5 thoughts on “Fetch a custom property for all objects or rows

  1. George Bredis

    Thanks a lot for the solution! I had the same requirement and solved it with the response filter, because didn’t know how to do this in the frontend. Client-side solution is preferrable for me. But the problem is that we’re not able to add custom property in the search results by default – only system properties are available there. But our customer is using Searches most of the time, not browsing feature. Do You have any idea on how to add custom property to Search Results without using Response Filters?

    Reply
    1. George Bredis

      Maybe I was unclear. The requirement is to ALWAYS include one custom property in all searches and browse feature.
      My old solution was a response filter, adding this property, but it causes an additional roundtrip to retrieve this custom property value, which was bad in terms of performance.
      Your post forced me to think and now I have a new solution.
      Custom property is added to the browse feature in the repository settings – quite easy.
      For saving Search Templates there’s a request filter, cheking the resultsDisplay.columns and adding custom property in case of absence.
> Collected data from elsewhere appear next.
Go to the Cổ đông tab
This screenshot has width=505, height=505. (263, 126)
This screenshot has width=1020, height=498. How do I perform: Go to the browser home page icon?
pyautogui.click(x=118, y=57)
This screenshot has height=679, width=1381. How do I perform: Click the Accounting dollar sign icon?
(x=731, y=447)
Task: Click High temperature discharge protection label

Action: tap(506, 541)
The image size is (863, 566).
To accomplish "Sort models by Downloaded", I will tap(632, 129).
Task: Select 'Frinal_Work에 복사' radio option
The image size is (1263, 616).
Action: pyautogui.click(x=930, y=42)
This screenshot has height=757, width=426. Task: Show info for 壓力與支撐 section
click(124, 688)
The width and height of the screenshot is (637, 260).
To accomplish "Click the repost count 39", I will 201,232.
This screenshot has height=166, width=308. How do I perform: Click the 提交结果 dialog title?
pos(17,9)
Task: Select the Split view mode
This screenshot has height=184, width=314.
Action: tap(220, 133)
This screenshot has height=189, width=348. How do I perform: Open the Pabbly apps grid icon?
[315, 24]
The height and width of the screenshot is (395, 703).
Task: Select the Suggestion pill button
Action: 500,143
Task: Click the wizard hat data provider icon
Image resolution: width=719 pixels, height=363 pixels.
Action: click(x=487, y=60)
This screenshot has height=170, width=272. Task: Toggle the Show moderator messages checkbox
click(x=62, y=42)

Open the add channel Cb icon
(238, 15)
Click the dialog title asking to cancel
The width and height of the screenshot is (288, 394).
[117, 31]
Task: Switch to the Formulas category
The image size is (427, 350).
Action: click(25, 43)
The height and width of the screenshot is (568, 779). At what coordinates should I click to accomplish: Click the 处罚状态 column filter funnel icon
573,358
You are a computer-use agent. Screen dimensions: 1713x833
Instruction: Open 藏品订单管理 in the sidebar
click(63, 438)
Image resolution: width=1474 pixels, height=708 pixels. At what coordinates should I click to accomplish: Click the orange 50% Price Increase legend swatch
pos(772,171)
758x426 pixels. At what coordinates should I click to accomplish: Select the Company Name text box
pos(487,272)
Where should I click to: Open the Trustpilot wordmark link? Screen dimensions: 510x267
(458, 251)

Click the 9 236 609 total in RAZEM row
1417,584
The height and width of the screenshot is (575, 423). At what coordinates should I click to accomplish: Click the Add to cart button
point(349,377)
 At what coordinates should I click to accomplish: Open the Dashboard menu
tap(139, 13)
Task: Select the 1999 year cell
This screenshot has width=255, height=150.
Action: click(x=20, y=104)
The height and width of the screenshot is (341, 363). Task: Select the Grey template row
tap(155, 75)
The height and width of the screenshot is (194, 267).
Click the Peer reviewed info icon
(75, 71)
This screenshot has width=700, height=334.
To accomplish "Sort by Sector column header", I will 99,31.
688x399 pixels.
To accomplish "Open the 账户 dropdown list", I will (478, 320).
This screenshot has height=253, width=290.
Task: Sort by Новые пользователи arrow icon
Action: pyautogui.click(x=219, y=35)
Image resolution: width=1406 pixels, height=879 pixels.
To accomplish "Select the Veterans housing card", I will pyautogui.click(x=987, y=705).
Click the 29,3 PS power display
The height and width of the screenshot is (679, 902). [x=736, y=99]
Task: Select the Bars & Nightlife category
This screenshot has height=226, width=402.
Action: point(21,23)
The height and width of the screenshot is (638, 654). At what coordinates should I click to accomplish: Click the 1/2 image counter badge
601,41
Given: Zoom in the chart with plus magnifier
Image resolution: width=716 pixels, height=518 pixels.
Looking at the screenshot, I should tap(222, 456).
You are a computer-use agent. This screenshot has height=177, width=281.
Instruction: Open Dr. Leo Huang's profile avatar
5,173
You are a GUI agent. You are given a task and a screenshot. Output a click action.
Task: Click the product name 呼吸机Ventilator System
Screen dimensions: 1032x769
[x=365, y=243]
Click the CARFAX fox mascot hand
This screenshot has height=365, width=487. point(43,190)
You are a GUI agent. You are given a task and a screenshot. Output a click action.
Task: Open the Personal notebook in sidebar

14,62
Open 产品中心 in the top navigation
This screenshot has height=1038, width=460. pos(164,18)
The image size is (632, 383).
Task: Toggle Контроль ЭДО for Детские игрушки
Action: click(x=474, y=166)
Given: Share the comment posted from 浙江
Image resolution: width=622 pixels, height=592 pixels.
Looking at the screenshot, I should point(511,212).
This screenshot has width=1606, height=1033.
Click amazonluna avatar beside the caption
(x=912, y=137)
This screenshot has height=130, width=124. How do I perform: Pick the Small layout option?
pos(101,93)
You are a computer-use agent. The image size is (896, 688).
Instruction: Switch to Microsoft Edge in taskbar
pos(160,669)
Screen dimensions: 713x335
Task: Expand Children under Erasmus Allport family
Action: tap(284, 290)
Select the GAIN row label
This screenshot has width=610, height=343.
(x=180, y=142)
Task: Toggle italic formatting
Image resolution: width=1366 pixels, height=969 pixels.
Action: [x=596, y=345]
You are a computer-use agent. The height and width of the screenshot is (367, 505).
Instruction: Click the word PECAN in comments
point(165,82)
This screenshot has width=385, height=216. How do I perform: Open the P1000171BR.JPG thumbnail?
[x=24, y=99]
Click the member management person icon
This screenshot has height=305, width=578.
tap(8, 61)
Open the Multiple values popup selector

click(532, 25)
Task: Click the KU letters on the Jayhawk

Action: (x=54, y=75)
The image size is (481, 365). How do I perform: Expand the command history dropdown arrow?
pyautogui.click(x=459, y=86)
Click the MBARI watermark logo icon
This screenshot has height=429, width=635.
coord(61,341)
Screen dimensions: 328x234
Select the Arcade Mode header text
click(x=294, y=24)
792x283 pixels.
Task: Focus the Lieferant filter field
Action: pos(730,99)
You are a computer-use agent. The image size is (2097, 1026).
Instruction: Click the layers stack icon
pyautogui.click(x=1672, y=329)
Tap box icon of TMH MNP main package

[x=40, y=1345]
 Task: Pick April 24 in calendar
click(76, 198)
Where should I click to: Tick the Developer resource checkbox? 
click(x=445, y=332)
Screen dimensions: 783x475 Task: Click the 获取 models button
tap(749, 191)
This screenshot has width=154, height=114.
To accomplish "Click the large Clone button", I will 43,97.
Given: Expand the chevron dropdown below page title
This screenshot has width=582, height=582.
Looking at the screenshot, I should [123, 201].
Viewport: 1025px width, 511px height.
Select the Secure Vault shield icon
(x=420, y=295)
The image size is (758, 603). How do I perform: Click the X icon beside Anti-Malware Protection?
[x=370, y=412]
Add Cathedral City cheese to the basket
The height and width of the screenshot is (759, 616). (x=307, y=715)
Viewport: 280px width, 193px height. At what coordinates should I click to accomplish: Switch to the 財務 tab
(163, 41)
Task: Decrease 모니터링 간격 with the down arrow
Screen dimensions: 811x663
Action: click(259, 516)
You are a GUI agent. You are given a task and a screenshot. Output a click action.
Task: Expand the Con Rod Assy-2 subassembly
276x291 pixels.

So, all new saved search templates have my custom property. For the rest situations there’s still my old response filter which checks the result columns and adds one in case of absence (yes, with the extra property retrieval).
      By the way, I have another problem, related to searches…
      Let’s say, there’re some user settings, depending on which additional criterias have to be added to every search. This could be solved with the request filter on Search action – by modifying jsonRequest object. This works fine except one situation, when we have a saved search template, set to be run automatically. In this case, if the template is selected from the ICN Search feature – no problems, everything’s fine, since the search template opens in UI. But if the search template was saved in folder and selected in ICN Browse feature – then jsonRequest is absent, as well as other parameters. Only search template ID is sent to server. As IBM-ers say, this is for performance. But this means I’m not able to modify criterias for this scenario… Maybe Yoy have some ideas on how to solve this?

      Meanwhile, many thanks to You for sharing Your knowledge and experience!